Nesta linha, para Merback, a obra pode ter sido elaborada pelo artista como um elemento terapêutico, um amuleto capaz de acalmar as paixões, restaurar e equilibrar a saúde do observador. Sua interpretação alinha-se com novos estudos e abordagens acerca da cultura e da arte do Renascimento. Por um lado, retoma a sensibilidade warburguiana ao considerar, livre de condicionantes teóricos reducionistas, o enquadramento cultural do período e sua crença no potencial ativo das imagens, seus elementos subterrâneos e “fantasmas”, em um momento ainda seguro do processo de “desencantamento” que se instalaria com os próximos séculos. Por outro lado, tal visão encontra respaldo no estabelecimento do esoterismo ocidental como campo autônomo de investigação científica, com o qual Yates contribuiu de modo decisivo.
Analisadas em conjunto, as duas abordagens fornecem um novo entendimento sobre como as imagens eram concebidas, considerando a visão de um mundo compreendido como uma complexa “floresta de símbolos” cuja influência no mundo é ativa e inexorável, uma concepção que permeou uma multiplicidade de campos ligados às artes visuais e à filosofia oculta no Renascimento. Segundo esta via, é possível que Melancolia I possa ter sido executada como um talismã, destinado a temperar os efeitos negativos dos influxos saturninos pela combinação com a influência jupteriana, registrada pelo quadrado mágico que acompanha a figura. Neste sentido, as novas interpretações suscitadas pela gravura de Dürer exemplificam, in nuce, as transformações pelas quais a própria disciplina tem passado. A receptividade a novos campos epistemológicos e abordagens interdisciplinares inovadoras possibilita uma compreensão mais profunda e ampla do objeto de estudo, além de fornecer novas respostas e questionamentos acerca do passado e de seus vestígios.
Thainan Noronha de Andrade
Universidade Federal de São Paulo
30 de junho de 2025
AGRIPPA, Heinrich Cornelius.
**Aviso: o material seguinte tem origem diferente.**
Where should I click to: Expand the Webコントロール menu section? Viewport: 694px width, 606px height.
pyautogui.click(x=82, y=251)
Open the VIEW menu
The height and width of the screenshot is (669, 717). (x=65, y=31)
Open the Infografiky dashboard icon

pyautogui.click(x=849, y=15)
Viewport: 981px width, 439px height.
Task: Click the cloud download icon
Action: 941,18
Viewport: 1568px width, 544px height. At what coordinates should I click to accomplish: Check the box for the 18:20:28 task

De occulta philosophia libri tres. Edited by Perroni Campagni. Leiden; New York: E.J. Brill, 1992.
KLIBANKSY, Raymond; PANOFSKY, Erwin; SAXL, Fritz. Saturn and Melancholy. Nendeln: Kraus Reprint, 1979.
MERBACK, Mitchell B. Perfection's Therapy: An Essay on Albrecht Dürer's Melencolia I. New York: Zone Books, 2017.
PSEUDO-ARISTÓTELES. Problems II: Books XXII – XXXVIII. With an English translation by W. S. Hett. London; Cambridge, MA: William Heinemann LTD; Harvard University Press, 1957.
VASARI, Giorgio; MILANESI, Gaetano. Le vite de' più eccellenti pittori, scultori ed architettori. In Firenze: G. C. Sansoni, 1878, 8 v.
YATES, Frances Amelia. The Occult Philosophy in the Elizabethan age. London and New York: Routledge, 2001. Routledge Classics.